El Banquete
A Álvaro Patrón
Esa noche los hermanos iban
a casa con el plan en mente, indiferentes a la manada de perros flacos que daba
jalones a los trozos de carne colgando en sus hombros. Hastiados de aquella
escena que se repetía a diario, los carniceros resolvieron ofrecer una sopa de
costillas a las criaturas del barrio. Durante la cocción, los perros jadeaban
al unísono alrededor de la olla ubicada en la calle. El aroma de aquello se
fundía con la voz de Rafael Orozco que salía del tocadiscos. Los tragos de
Aguardiente ensordecían las risas e historias de cortejo, con la que cada
hermano buscaba exaltarse. Cuando la sopa logró su punto, dejaron enfriar la
olla para luego bajarla al piso.
Lo siguiente fueron burlas
y patadas a los perros, hocicos sumergidos, sacudidas rápidas a las presas y
vómitos tras la llenura. Eso sí, el turno en la olla era de acuerdo al rango
que ocupaba cada miembro en la manada, y por nada del mundo se robaban algún
pedazo entre sí. Los carniceros no probaron gota de aquel banquete.
Pasadas las cinco,
comenzaron a caer por todo el barrio, decentemente y en silencio. Cerca de las
seis, despertaron las que barren su frente y alertaron de la mortandad.
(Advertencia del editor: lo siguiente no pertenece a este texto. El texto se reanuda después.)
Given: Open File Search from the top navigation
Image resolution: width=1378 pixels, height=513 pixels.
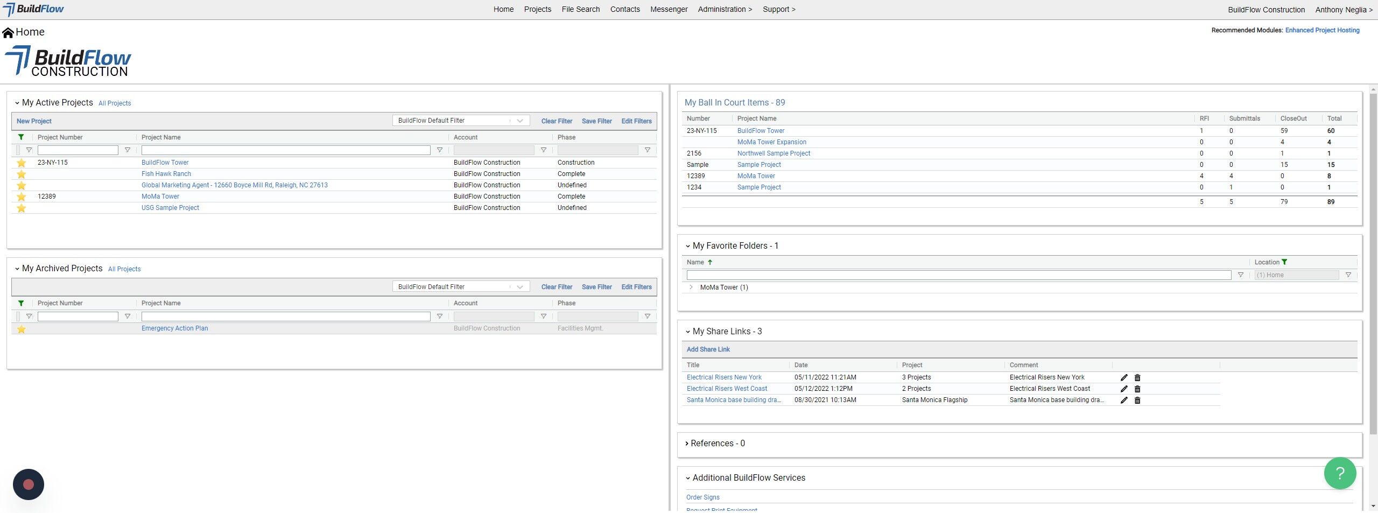Looking at the screenshot, I should 580,9.

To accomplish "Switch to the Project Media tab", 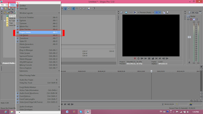I will (9, 63).
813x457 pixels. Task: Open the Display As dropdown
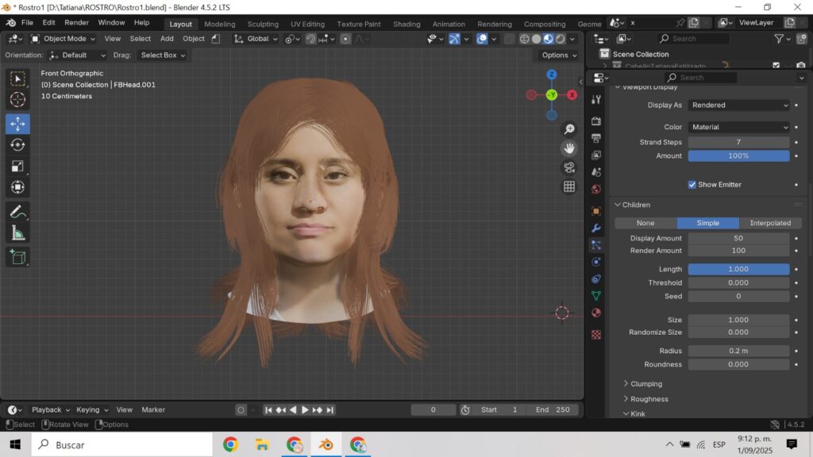[738, 105]
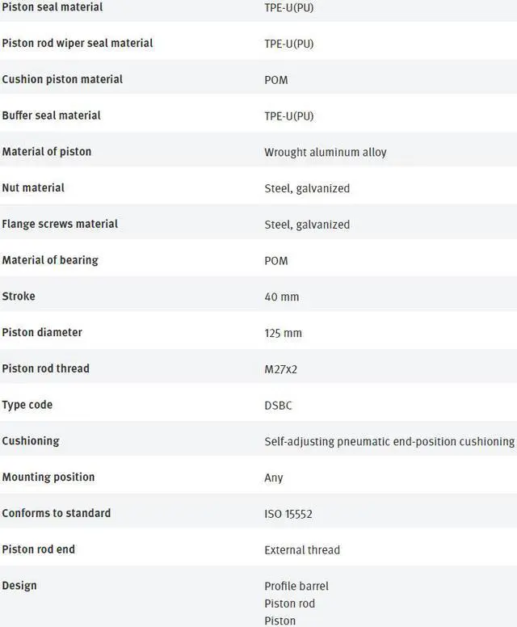Select the Buffer seal material label

(52, 116)
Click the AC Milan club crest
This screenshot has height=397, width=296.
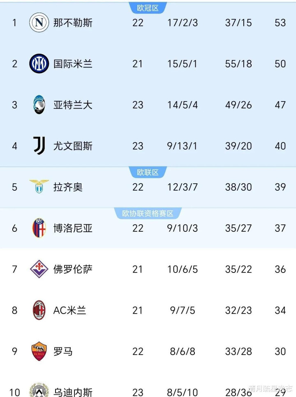click(x=39, y=310)
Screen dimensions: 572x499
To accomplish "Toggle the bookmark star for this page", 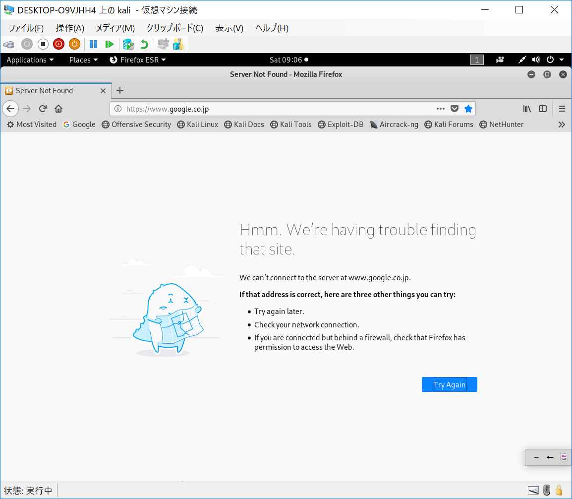I will point(468,109).
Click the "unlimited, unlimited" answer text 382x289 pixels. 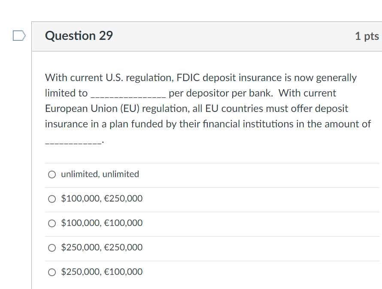point(100,174)
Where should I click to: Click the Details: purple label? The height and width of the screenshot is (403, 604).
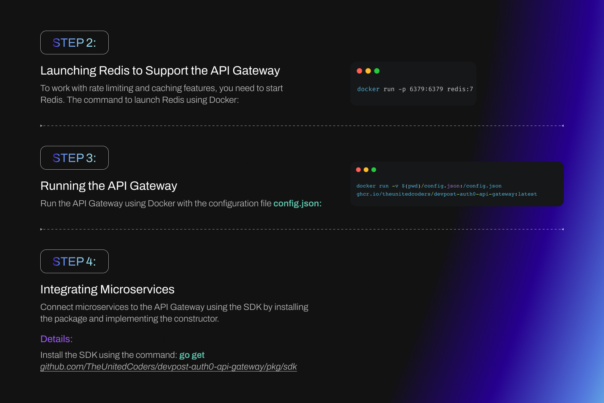(x=56, y=339)
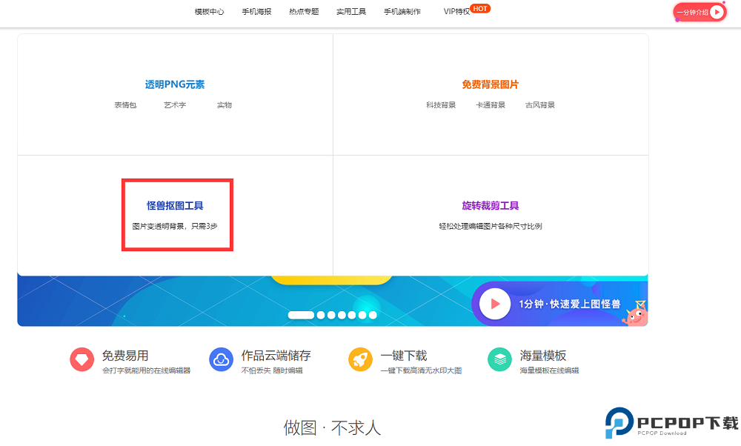Image resolution: width=741 pixels, height=446 pixels.
Task: Select the active first carousel indicator
Action: pyautogui.click(x=301, y=315)
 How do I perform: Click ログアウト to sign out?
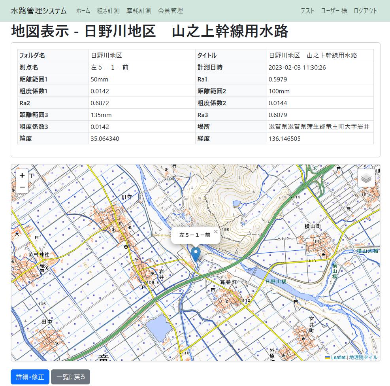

La olla
fue ocultada para evitar sospechas. La gente preguntaba quién había hecho tal
cosa. Ninguno lloró; solo arrastraron su perro hasta la orilla de la avenida.
Uno de ellos yacía a un metro de un sobre abierto de El Campeón, que su dueña
no percibió.
Los carniceros se
acercaron luego a la pila de cadáveres y contaron 25. Admirados con la potencia
del raticida, no pudieron más que esbozar una sonrisa con el rostro elevado al
cielo, e imaginar entrando tranquilamente al barrio, con las carnes al hombro,
sustraídas en redención a su paga miserable.